◆ How to complete this task ◆
While reading through the material below, copy each line that holds the word "value".
···
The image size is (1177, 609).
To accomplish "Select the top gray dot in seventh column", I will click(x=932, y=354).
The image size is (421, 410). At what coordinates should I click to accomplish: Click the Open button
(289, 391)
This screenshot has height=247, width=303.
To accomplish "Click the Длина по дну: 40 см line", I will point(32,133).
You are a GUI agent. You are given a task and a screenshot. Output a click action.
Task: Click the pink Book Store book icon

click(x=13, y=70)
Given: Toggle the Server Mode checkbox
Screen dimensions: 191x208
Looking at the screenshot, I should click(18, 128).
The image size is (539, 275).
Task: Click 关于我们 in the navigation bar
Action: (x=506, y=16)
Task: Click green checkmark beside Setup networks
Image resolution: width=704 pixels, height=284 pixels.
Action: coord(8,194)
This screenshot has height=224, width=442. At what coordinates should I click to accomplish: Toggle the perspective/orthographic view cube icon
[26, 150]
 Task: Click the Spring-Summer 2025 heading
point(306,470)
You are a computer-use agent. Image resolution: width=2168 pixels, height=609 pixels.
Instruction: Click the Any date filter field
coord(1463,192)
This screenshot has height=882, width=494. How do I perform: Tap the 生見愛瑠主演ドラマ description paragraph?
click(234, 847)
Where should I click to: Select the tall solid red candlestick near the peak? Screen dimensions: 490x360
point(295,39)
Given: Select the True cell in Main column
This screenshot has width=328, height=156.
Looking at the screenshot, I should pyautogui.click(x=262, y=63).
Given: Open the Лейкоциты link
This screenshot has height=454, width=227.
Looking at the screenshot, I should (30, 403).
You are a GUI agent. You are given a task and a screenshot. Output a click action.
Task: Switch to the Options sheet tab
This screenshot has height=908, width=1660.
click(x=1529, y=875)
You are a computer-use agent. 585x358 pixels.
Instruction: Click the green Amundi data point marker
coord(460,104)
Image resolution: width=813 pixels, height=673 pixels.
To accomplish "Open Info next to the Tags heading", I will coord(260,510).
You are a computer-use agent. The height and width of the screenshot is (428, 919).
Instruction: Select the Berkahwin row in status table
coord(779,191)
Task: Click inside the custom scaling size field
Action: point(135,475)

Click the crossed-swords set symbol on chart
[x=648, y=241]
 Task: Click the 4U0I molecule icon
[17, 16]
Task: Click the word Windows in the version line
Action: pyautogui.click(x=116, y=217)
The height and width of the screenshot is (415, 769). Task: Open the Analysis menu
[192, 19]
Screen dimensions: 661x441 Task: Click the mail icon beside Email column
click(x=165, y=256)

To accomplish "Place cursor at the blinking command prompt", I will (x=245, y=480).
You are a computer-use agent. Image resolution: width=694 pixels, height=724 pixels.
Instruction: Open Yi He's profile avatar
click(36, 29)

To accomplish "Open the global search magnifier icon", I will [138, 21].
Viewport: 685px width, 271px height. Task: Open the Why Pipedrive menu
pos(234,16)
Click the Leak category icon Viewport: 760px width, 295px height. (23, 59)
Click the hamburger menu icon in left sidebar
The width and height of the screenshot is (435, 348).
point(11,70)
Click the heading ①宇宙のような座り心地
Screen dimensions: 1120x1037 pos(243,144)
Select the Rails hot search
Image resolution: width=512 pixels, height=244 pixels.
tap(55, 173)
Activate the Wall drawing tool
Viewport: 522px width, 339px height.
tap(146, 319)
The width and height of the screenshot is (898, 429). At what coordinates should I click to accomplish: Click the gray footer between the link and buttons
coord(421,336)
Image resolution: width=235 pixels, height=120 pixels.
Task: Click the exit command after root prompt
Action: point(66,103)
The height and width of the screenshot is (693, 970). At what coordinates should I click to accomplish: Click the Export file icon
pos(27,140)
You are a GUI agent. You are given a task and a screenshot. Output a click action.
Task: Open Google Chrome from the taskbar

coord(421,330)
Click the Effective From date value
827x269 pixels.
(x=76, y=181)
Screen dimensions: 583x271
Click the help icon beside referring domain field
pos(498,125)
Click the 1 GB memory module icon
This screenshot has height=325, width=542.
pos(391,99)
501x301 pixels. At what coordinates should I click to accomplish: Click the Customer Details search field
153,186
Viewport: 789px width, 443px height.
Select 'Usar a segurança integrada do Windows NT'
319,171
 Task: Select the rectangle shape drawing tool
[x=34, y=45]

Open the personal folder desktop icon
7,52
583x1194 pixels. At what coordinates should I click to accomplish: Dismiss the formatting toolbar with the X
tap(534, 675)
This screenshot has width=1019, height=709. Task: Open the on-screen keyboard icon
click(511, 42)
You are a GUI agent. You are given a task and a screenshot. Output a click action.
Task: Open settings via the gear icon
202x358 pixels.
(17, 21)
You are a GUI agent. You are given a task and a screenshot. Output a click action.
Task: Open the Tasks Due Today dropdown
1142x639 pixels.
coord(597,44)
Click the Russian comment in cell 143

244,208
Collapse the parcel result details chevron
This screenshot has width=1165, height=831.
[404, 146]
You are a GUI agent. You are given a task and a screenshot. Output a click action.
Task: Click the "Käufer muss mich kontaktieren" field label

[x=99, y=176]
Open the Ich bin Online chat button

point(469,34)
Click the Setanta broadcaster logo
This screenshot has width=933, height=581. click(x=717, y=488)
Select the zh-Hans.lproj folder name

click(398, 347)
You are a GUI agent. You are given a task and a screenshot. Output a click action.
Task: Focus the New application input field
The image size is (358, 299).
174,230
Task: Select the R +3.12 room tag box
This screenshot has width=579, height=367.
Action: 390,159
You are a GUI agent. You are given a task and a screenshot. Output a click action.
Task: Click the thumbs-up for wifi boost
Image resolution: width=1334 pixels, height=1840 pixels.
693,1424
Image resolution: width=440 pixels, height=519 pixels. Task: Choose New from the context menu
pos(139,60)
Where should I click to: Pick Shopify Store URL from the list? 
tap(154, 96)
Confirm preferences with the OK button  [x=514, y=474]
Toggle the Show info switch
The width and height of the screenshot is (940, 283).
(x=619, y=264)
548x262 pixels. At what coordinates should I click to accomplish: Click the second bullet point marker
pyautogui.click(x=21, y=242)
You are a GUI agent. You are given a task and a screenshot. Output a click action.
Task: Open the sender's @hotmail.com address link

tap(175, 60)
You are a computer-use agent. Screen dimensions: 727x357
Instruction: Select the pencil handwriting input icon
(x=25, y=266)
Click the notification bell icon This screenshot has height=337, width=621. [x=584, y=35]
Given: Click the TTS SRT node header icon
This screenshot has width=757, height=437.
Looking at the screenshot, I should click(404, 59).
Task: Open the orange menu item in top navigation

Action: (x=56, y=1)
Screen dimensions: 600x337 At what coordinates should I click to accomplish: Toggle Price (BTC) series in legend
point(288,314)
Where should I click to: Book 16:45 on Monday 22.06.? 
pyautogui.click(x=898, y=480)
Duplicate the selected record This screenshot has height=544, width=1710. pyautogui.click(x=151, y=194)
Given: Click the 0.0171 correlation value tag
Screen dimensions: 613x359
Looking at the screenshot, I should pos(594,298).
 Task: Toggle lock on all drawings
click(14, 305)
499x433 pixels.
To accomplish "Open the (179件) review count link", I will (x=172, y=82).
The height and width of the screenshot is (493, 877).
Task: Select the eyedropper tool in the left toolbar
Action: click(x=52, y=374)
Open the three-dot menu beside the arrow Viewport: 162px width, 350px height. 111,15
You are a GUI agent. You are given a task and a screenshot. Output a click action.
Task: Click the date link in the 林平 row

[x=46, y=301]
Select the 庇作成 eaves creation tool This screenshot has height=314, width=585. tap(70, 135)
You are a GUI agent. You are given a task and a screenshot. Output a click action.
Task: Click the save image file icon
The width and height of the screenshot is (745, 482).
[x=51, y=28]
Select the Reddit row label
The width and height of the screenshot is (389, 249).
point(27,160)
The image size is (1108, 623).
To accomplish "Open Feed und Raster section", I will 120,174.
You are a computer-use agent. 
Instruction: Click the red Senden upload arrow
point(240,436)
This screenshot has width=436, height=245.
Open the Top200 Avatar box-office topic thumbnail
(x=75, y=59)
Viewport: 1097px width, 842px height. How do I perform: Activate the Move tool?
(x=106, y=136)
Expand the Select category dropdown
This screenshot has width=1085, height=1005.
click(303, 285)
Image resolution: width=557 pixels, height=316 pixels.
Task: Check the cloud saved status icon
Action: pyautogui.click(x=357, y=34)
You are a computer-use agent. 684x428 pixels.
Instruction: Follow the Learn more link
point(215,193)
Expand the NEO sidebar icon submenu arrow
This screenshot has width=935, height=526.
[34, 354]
···
◆ Written answer ◆
Click the Effective From date value
Given: Click the 0.0171 correlation value tag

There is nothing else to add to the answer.